Another possibility usually mentioned in this context is the use of flow-based models. In this case, we do not use encoders and decoders. Instead, we use a sequence of invertible transformations to directly model a probability distribution. Instead of encoding the input, we use a function \( f \) parametrised by a neural net unto our data. When retrieving the result, we simply use the inverse of our function, i.e. \( f^{-1} \). We can see how this can become an issue.

A third possibility is the use of GANs. A Generative Adversarial Network (GAN) is an approach to generative modelling using deep learning. In effect, it consists in learning patterns in input data such that the model can be employed to generate new examples that can plausibly have been drawn from the original data. In a GAN architecture we have a couple of neural nets what are competing with one another to generate synthesised instanced of the data. In a previous post in this blog we have talked about the advantages of using GANs . To generate images from noise with a GAN our starting point is noise of a useful conditioning variable. Images are generated by the so-called generator, and the results are judged by the discriminator to be (or not) good plausible data drawn from the training set. Some areas that require our attention when using GANs are: the potential for vanishing gradients in cases where the discriminator is too good; or model collapse in cases where the generator learns to produce only specific output, cornering the discriminator into rejecting anything and everything. In a paper published in 2021 Diffusion Models Beat GANs on Image Synthesis, Dhariwal et al. show how “diffusion models can achieve image sample quality superior to the current state-of-the-art generative models.”

Diffusion models seem to be getting the upper hand at generating images, however, they are not without issues. In a recent two-part article (Part 1 and Part 2), researchers at NVIDIA have argued that although diffusion models achieve high sample quality and diversity, they are not great in sampling speed limiting their adoption in practical every-day applications. They then go on to present three techniques developed at NVIDA to address this issue, namely:

- Latent space diffusion models to simplify the data by first embedding it into a smooth latent space, where a more efficient diffusion model can be trained.
- Critically damped Langevin diffusion, an improved forward diffusion process well suited for easier and faster denoising and generation.
- Denoising diffusion GANs directly learn a significantly accelerated reverse denoising process through expressive multimodal denoising distributions.

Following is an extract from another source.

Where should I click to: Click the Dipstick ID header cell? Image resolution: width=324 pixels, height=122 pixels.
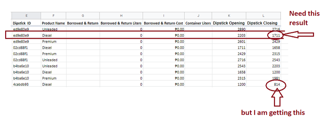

Diffusion modelling has been shown to be a very robust approach in image generation. What is more, advances in the production of audio and video based on the same approach have been demonstrated. Next time you are looking at a noisy image or listen to some something that sounds quite literally like noise to you, stop to consider that it may be the beginning of a beautiful scene, a moving film, or a fantastic symphony. Who would have thought!